**Your goal**
Whenever a line of the material contains the string "each", it should be copied.

**Recorded information**
══════════════════════════════

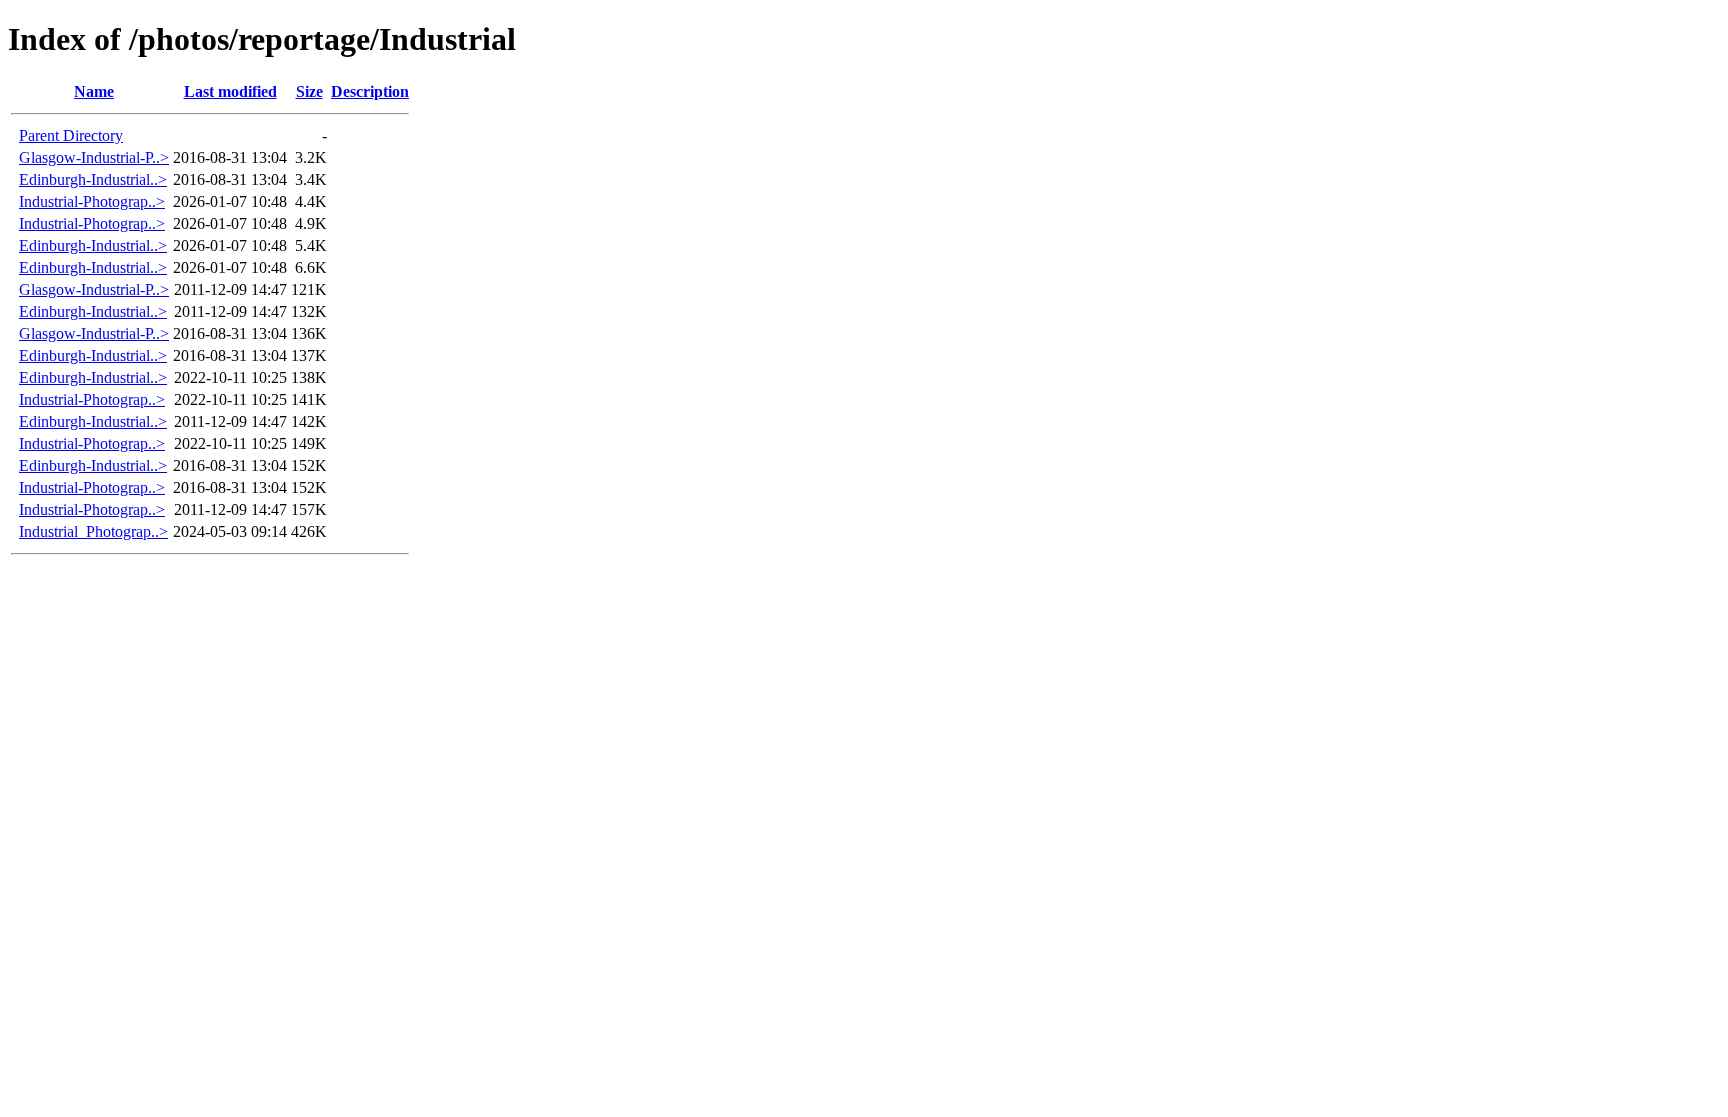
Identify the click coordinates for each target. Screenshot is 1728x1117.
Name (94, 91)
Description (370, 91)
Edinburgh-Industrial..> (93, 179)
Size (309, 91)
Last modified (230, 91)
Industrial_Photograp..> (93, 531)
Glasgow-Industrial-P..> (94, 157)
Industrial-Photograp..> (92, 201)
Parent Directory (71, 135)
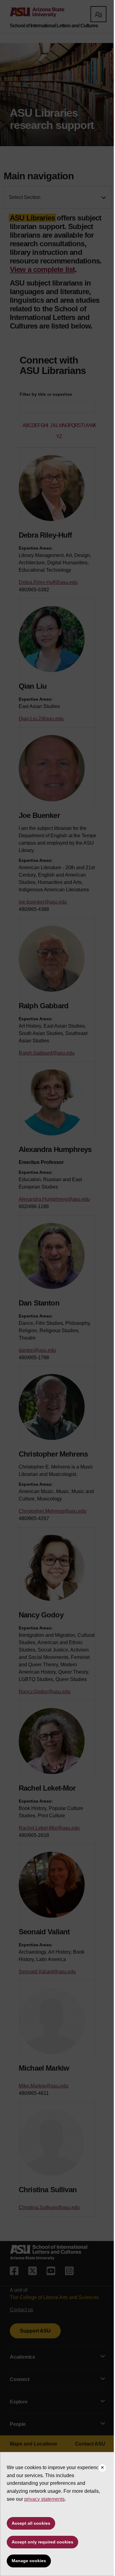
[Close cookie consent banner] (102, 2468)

══════════════════════════════

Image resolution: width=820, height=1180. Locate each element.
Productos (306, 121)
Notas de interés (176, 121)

══════════════════════════════

**Written response**
Identify the click coordinates for each target. Screenshot is 1728x1117.
Image resolution: width=820, height=1180. Locate each element.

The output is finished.